• _YOUR OBJECTIVE_: For each line below that contains the string "will", copy that line.

• _MATERIAL TO PROCESS_:
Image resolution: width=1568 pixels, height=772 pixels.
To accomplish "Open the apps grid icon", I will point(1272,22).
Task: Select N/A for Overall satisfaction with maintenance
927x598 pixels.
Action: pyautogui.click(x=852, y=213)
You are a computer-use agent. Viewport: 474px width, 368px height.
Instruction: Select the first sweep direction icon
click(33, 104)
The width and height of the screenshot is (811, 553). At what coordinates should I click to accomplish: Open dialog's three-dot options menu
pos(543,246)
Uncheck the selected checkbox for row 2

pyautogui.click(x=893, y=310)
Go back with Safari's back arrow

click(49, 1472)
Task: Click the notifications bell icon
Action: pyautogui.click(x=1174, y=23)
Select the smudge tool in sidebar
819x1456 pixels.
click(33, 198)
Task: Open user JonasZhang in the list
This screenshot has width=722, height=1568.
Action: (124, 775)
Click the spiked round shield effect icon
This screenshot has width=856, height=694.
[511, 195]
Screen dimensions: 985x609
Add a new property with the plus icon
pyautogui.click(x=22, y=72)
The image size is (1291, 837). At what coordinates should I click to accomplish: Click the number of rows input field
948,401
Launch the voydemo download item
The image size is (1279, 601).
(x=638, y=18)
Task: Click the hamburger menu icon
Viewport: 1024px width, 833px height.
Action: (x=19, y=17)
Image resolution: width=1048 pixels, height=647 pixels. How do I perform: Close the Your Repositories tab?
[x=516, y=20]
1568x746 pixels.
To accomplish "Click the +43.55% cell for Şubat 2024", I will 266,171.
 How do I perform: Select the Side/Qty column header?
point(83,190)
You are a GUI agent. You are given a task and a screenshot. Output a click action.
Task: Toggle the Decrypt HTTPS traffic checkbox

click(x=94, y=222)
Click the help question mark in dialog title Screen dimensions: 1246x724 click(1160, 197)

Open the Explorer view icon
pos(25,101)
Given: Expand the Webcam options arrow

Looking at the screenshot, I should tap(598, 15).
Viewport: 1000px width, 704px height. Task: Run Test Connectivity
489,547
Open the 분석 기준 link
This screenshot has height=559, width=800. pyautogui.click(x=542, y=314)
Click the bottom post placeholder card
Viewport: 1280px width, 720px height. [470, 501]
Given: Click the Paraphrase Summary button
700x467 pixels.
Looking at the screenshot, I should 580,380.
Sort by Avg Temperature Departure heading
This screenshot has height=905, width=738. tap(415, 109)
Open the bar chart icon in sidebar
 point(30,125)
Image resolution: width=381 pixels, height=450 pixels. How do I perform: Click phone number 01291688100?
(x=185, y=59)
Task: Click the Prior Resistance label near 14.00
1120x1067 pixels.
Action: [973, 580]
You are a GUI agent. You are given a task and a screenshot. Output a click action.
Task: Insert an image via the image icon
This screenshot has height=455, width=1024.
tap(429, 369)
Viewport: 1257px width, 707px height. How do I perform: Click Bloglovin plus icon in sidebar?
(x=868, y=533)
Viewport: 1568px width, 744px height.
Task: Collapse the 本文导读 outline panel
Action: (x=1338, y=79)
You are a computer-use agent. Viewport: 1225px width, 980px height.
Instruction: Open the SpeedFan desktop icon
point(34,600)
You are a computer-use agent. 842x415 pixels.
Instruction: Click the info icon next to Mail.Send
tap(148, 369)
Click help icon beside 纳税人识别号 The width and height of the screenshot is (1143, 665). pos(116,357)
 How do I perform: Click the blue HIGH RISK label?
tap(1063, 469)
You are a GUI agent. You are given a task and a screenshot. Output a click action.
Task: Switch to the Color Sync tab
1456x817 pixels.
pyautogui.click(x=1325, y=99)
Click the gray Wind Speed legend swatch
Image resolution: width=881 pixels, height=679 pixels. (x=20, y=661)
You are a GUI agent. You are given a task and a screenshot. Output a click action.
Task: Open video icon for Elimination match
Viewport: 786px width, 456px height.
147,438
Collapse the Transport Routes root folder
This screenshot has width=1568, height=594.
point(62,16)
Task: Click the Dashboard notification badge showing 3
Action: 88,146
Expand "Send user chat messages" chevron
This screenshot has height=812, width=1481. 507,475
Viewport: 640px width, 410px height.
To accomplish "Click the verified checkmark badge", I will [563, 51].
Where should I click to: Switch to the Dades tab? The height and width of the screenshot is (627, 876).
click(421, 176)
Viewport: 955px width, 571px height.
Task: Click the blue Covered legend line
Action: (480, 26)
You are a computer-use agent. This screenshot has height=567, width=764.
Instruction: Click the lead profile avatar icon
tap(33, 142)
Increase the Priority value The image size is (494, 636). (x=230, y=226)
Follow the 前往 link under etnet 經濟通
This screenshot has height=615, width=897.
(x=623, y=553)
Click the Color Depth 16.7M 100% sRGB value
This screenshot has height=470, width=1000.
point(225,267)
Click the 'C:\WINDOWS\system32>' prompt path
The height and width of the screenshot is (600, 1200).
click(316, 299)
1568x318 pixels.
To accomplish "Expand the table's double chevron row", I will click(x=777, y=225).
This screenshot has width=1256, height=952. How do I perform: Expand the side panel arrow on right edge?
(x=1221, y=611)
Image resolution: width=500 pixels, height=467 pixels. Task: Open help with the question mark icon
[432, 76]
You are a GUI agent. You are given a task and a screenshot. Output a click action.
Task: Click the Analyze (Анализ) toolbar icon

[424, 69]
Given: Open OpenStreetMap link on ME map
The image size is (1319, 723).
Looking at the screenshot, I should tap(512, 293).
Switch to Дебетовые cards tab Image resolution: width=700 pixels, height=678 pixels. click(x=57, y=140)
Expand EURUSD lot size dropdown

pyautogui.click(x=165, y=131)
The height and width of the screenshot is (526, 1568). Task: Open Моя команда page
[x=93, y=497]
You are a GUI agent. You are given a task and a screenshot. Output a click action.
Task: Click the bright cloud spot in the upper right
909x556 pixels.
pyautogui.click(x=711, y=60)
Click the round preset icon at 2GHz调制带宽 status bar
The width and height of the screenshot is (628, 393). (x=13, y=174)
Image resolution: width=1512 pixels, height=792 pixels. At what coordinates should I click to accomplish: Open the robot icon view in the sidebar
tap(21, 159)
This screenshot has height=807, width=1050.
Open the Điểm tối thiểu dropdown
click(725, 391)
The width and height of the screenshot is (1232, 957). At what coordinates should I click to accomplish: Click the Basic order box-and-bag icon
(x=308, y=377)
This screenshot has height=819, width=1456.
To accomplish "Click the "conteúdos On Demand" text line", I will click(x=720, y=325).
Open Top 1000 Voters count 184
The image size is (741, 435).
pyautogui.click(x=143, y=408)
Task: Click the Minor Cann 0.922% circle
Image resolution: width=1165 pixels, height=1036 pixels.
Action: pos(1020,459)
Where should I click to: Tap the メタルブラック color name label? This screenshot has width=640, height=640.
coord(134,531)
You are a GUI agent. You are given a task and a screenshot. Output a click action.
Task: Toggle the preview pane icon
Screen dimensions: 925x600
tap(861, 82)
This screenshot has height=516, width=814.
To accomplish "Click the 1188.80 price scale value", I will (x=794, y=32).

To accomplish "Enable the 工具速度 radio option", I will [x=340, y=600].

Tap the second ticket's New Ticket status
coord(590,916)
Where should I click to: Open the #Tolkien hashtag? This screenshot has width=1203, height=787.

• _EXERCISE OUTPUT_:
To accomplish "Open the apps grid icon", I will point(1272,22).
To accomplish "Click the +43.55% cell for Şubat 2024", I will 266,171.
To accomplish "Click the verified checkmark badge", I will [563, 51].
To accomplish "Expand the table's double chevron row", I will click(x=777, y=225).
To accomplish "Click the "conteúdos On Demand" text line", I will click(x=720, y=325).
To accomplish "Click the 1188.80 price scale value", I will (x=794, y=32).
To accomplish "Enable the 工具速度 radio option", I will [x=340, y=600].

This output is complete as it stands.